Il processo che gli inglesi
Fen hanno iniziato sin dal loro esordio discografico nel 2007 è abbastanza chiaro: prendere il black metal, eliminarne le componenti oscure e maligne e plasmare una nuova materia sonora che fosse eterea, sognante e difficilmente catalogabile.
"Dustwalker", il quarto lavoro del gruppo, è un ulteriore tassello in questa operazione che se vogliamo è paradossale.
Non credo sia possibile, infatti, parlare di black metal quando se ne attenuano le gelide spire che invece sono la colonna portante del genere stesso.
I
Fen, voglio che sia chiaro, non suonano black metal. Non oggi ormai.
La loro proposta è qualcosa di "post". Mettete il termine davanti al genere che preferite e andrà bene lo stesso.
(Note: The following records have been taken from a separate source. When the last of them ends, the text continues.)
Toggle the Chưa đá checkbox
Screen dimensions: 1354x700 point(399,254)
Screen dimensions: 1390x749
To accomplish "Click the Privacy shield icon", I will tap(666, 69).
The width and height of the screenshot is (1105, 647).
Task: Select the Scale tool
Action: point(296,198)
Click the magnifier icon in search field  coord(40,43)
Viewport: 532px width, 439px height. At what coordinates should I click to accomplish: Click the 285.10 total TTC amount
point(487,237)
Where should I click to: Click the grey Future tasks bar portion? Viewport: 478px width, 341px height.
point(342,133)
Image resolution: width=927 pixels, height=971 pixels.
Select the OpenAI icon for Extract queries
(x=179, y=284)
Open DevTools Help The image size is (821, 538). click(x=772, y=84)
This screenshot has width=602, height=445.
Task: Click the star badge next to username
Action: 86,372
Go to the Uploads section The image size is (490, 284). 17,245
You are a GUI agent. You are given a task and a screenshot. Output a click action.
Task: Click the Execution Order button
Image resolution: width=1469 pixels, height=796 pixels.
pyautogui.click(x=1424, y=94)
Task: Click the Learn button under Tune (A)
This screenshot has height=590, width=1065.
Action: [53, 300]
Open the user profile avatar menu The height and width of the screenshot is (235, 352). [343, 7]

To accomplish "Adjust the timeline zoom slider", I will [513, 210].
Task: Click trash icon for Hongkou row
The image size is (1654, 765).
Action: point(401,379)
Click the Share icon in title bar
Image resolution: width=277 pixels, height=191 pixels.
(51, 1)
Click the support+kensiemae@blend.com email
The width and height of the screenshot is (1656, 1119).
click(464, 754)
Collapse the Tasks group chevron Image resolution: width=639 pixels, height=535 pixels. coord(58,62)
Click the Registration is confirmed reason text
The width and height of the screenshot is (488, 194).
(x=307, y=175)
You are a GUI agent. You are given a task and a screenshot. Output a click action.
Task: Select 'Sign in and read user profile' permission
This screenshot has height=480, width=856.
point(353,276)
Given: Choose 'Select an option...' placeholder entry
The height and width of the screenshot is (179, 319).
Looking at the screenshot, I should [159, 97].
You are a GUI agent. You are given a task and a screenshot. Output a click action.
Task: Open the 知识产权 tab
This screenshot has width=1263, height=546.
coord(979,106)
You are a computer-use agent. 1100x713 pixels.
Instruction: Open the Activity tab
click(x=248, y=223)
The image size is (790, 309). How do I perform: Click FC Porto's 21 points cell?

Se non vi è chiaro quello che ascolterete nell'album, immaginate la lezione impartita dagli
Agalloch, prima fonte di ispirazione del trio, unitela con le fughe strumentali quasi psichedeliche del post rock, aggiungeteci suggestioni che spaziano dai
Voivod di
"Angel Rat" (
"Wolf Sun")fino al rock suadente dei
Porcupine Tree, frullate tutto con l'attaccamento del gruppo alla sua terra di origine ed in particolare alla regione dei "fens" ed otterrete una visione di insieme di
"Dustwalker".
Siamo al cospetto, per quanto vi ho appena detto, di un disco non facile che ha dunque bisogno di molti ascolti per essere assaporato e capito, siamo cioè di fronte ad una proposta molto eterogenea che sarà in grado di accontentare, ma per lo stesso motivo di scontentare, un bacino di utenza molto ampio.
Certo, non tutti i brani, mediamente molto lunghi, sono sullo stesso livello di qualità: la prima parte dell'album è certamente la migliore e brani come
"Consequence",
"Hands of Dust" e soprattutto la bellissima
"Spectre", sono gioielli di arrangiamenti, atmosfere dolci e aspre al tempo stesso, e testimonianza di un talento cristallino nel saper comporre una musica nella quale tutte le componenti del suono dei
Fen sono amalgamate alla perfezione. Del resto per passare da momenti malinconici e uggiosi a dilatate aperture rock rimanendo comunque un gruppo che affonda le sue radici nel metallo nero, occorre quel qualcosa in più che tanti gruppi non hanno.
Peccato che gli ultimi brani risultino meno convincenti ed inutilmente prolissi, quasi che i nostri non sapessero come raggiungere il loro obiettivo, e ci impediscano, dunque, di classificare
"Dustwalker" come capolavoro.
Tuttavia resta la magia di una musica che non ha confini spazio/temporali e che sa accarezzare e graffiare come poche.
Sono inoltre convinto che il meglio debba ancora arrivare: staremo a vedere.